More data means better results?
It is not always the case. As the learning curve shown below, when we increase the number of training samples, both training error and cross validation error are still very large. A learning curve plots training and cross validation error as a function of training set size.
Here we split a dataset into training, validation and test sets to be 60% training set, 20% validation set, and 20% test set as typical practices do. The learning algorithm finds parameters {theta} to minimize training set error and use these parameters {theta} to estimate errors on cross validation dataset and test set.
Best practice for high bias
The poor performance on both the training and test sets suggests a high bias problem. Sometimes it is also called “underfitting the training data”, meaning that the learning model has not captured the information in the training set. Thus, adding more data won’t help. In order to improve both training and test set performance, here are actions to take:
- Adding more complex features (also known as degrees of freedom) to increase the complexity of the hypothesis.
- Increase the degree d of the polynomial. This allows the hypothesis to fit the data more closely, improving both training and test set performance.
- Decreasing the regularization parameter lambda to allow the hypothesis to fit the data more closely.
Figure 2 demonstrates that when we increase the degree of polynomial in regression, the model fits training data better and the error for training sets is almost zero. However, the cross validation error are still very large. Also, you may notice the big jump at the two ends of fitting curve. This comes from the nature of high degree of polynomials. It is the sign of high variance.
Best Practice for High Variance
High variance means the learning model is overfitting the training data. One sign of overfitting is the gap in errors between training and test. Here are the actions that can be taken to help:
- Use fewer features or decrease the degree d of the polynomial. Using a feature selection technique may be useful, and decrease the over-fitting of the estimator.

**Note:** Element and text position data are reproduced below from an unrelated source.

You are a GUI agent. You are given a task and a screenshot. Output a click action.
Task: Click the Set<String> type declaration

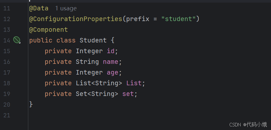(x=97, y=94)
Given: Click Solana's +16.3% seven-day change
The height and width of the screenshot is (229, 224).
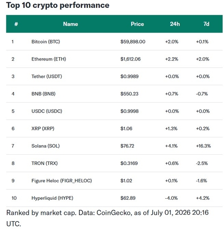Looking at the screenshot, I should (x=203, y=146).
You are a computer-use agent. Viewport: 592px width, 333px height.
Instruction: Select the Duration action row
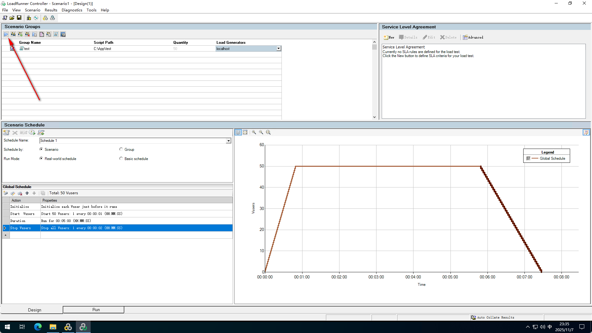(x=18, y=221)
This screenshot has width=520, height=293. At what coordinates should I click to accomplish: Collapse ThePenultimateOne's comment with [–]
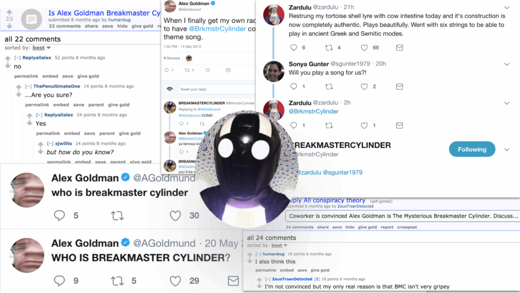(x=28, y=86)
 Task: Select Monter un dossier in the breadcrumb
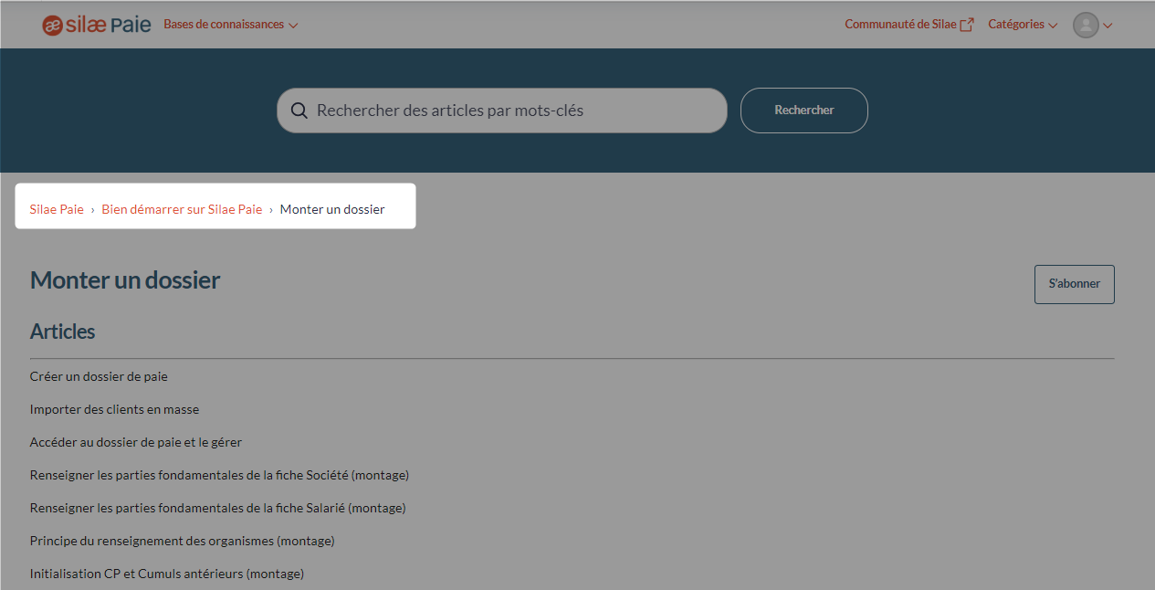[x=332, y=208]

- Adding more training data to reduce the effect of over-fitting.
- Increase Regularization. Regularization is designed to prevent over-fitting. In a high-variance model, increasing regularization properly can lead to better results.
Bias-variance Tradeoff
So as you can see, to find a model with the balance of bias and variance is one of the most important goals in machine learning. As Stanford Professor Andrew Ng suggested in his Machine Learning course:
In practice, especially for small training sets, when you plot learning curves
to debug your algorithms, it is often helpful to average across multiple sets
of randomly selected examples to determine the training error and cross
validation error.
In other words, here are the main two steps:
- Learn parameters {theta} using the randomly chosen training set.
- Evaluate the parameters and choose the optimal regulation parameters lambda using cross validation dataset.
After that, evaluation training and cross validation error by trying out the following ways to find the bias-variance tradeoff:
- Get more training examples
- Reduce of increase the number of features or degree of freedom
- decrease or increase regulation parameters lambda